Records drawn from a dataset
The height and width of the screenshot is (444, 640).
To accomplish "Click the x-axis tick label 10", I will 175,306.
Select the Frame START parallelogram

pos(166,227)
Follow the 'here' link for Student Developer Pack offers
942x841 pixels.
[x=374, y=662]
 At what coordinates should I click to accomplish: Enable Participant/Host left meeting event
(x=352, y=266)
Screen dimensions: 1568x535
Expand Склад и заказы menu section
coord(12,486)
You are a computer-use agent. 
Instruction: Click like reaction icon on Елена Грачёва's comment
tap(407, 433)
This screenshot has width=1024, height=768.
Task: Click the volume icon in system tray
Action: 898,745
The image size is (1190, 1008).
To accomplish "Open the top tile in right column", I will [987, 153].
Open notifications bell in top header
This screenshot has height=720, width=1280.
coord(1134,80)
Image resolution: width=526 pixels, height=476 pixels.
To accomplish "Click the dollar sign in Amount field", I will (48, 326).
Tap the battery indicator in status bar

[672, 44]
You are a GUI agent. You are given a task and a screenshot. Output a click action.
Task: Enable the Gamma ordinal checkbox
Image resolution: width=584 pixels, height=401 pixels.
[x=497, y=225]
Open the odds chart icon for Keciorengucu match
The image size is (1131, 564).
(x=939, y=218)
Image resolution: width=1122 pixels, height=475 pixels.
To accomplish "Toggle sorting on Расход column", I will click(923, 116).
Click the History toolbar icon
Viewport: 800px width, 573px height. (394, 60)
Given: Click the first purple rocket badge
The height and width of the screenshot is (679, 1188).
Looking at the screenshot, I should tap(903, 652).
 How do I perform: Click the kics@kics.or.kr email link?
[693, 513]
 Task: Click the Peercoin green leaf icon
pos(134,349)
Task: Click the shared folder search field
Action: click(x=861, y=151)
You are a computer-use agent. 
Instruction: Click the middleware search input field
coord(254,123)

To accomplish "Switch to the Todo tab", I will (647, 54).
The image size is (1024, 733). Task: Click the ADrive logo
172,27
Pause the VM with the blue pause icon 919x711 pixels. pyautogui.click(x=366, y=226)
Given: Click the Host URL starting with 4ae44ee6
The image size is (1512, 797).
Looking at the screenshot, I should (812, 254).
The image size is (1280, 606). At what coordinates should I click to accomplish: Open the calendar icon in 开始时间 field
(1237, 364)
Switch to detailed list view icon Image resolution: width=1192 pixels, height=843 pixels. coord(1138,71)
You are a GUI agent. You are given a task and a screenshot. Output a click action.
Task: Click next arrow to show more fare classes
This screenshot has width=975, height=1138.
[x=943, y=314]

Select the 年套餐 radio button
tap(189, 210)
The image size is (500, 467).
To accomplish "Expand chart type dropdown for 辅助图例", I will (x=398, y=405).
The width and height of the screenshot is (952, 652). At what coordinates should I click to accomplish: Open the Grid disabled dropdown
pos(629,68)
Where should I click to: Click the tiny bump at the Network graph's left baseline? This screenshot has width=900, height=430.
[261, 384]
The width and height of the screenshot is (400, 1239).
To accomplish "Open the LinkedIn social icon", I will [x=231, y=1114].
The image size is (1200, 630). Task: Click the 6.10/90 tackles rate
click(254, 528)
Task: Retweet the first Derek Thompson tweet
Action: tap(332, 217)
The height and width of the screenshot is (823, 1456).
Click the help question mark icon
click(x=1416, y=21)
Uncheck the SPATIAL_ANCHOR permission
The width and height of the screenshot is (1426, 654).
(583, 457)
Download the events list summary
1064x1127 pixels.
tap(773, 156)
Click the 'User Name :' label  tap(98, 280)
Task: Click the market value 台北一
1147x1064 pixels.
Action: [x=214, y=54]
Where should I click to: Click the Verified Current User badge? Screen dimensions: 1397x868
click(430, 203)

◆ **What is needed**
Go through the records line by line, and copy each line that holds the string "label".

◆ **Your response**
To accomplish "Click the x-axis tick label 10", I will 175,306.
Click the 'User Name :' label  tap(98, 280)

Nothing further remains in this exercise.